Lu sur le site de la RTBF : (article bien intéressant, même s'il faut, selon nous, relativiser le "pouvoir" du dessin de presse)
Cette année, le jury du Press Cartoon Belgium n’a pas pu trancher. Gal et Lectrr remportent ex aequo le premier prix 2025. Deux visions, deux générations, mais un même constat : le dessin de presse reste un média à part entière, essentiel, et parfois dérangeant.
Parmi les 416 dessins sélectionnés, deux œuvres se sont imposées pour leur force et leur résonance avec l’actualité. Le jury, exclusivement composé de journalistes cette année, n’a pas pu départager les deux dessins finalistes. "Ce qui a fait la différence, c’est leur capacité à dire beaucoup avec très peu", explique Annick Capelle, responsable éditoriale Europe à la RTBF et membre du jury.
Le pouvoir d’une image
Dans un climat marqué par les conflits internationaux et les tensions croissantes autour de la liberté d’expression, dix ans après l’attentat contre Charlie Hebdo, le choix du jury résonne fortement. Le dessin de presse, plus que jamais, s’affirme comme un média à part entière.
C’est ce que souligne Pauline Zecchinon, docteure en Information et Communication à l’UCLouvain. "Il faut arrêter de considérer le dessin de presse comme une simple illustration qui accompagne le texte. C’est un genre journalistique autonome, avec une vraie plus-value : il apporte une information supplémentaire, qui complète le texte." Quant au dessin de presse qui a une visée politique, comme la caricature, on peut ajouter la dimension d’opinion, affirme la chercheuse. "Là où la photographie, malgré le regard subjectif du photographe, reste parfois contrainte par le réel, le dessin permet d’aller plus loin, d’assumer un regard engagé et engageant, tant pour celui qui fait le dessin que pour le média qui le publie."

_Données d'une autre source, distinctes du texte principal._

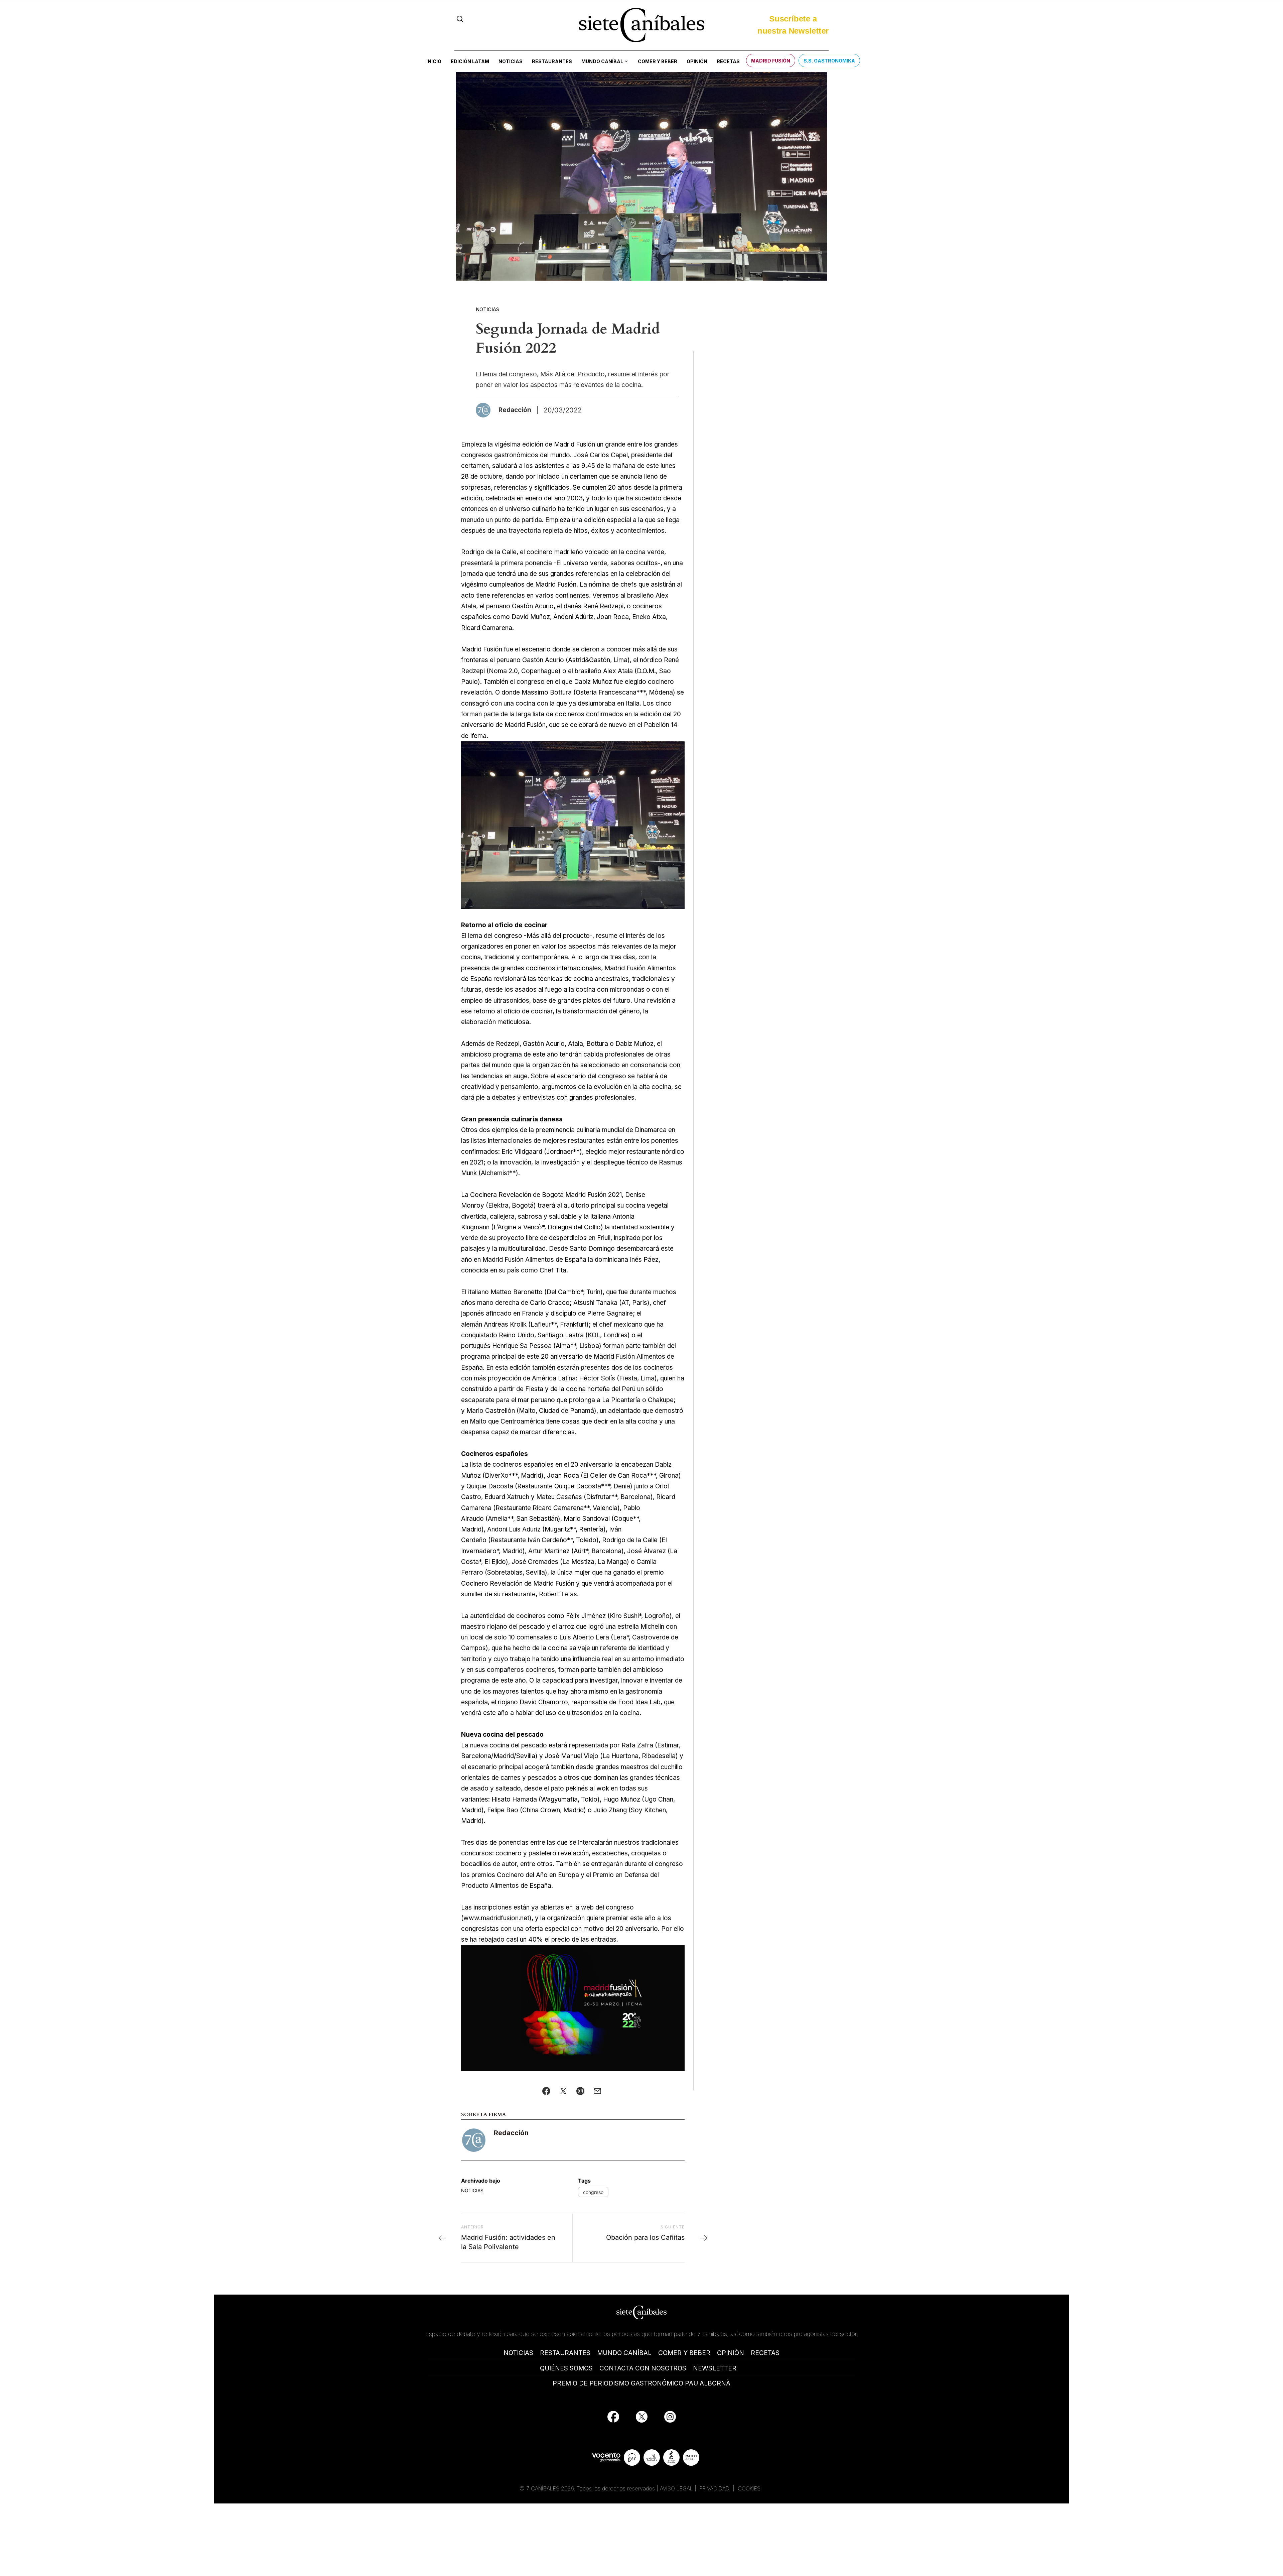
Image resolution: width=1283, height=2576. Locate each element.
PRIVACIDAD (715, 2488)
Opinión (697, 61)
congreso (593, 2192)
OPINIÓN (730, 2353)
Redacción (511, 2133)
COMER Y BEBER (684, 2353)
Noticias (510, 61)
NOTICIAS (518, 2353)
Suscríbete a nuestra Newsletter (793, 24)
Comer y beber (657, 61)
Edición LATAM (470, 61)
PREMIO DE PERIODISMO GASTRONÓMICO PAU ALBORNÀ (641, 2383)
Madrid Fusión (770, 61)
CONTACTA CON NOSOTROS (642, 2368)
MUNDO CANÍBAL (624, 2353)
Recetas (728, 61)
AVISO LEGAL (676, 2488)
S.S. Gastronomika (829, 61)
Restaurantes (552, 61)
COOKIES (749, 2488)
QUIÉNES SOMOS (566, 2368)
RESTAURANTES (565, 2353)
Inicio (433, 61)
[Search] (459, 19)
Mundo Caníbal (602, 61)
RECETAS (765, 2353)
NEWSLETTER (714, 2368)
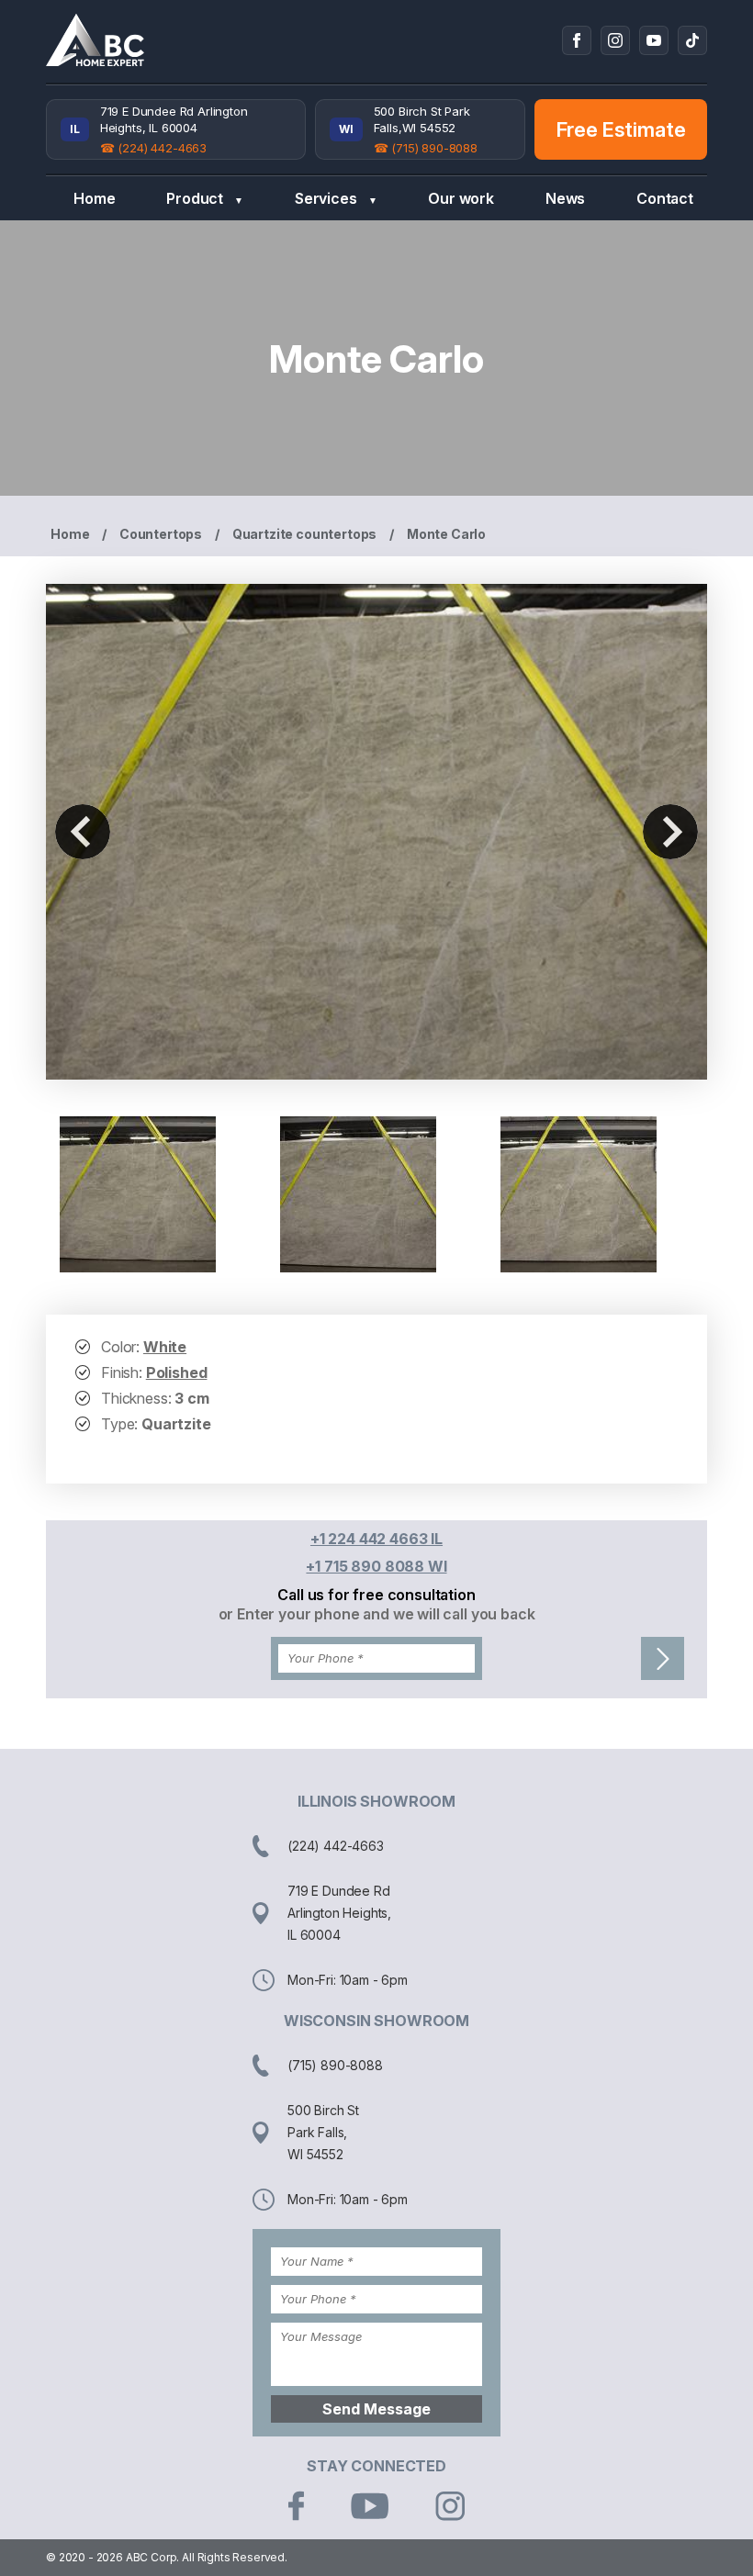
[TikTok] (692, 40)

Pour la chercheuse, l’immédiateté fait la force, mais aussi parfois la violence, du dessin. "D’un coup d’œil, on voit, on comprend. Le lecteur n’a pas le choix. Il est obligé d’appréhender ce qu’il a vu, alors qu’un texte nécessite un effort, un engagement volontaire. Le dessin s’impose. Et c’est pour ça qu’il peut déranger."
Deux dessins, deux approches
Le dessin de Gal, 85 ans, est sans doute le plus controversé. Il établit un parallèle saisissant entre ce que les nazis ont fait aux Juifs et ce que, selon lui, Israël fait aujourd’hui aux Palestiniens. Un raccourci visuel qui percute. "Cela ressemble presque à une carte dessinée par un enfant, mais le regard qu’il porte est désarmant de justesse", analyse Annick Capelle. "Il résonne avec le débat actuel : y a-t-il génocide ou pas ? Et surtout, il ne se place pas dans l’attente d’une validation juridique internationale."
Gal, doyen du dessin de presse belge, assume ce choix. "Je suis né en 1940, sous les bombes. J’ai grandi avec les V1 au-dessus de la tête. Cette enfance m’a donné l’envie de documenter le monde par le dessin. Peut-être que c’est prétentieux de croire que ça change quelque chose… mais je le fais."
Il avoue avoir longtemps hésité avant de proposer ce dessin à son éditeur. "C’est la sortie de Georges-Louis Bouchez, disant qu’il n’y a pas de génocide parce que les Gazaouis sont plus nombreux aujourd’hui, qui m’a décidé."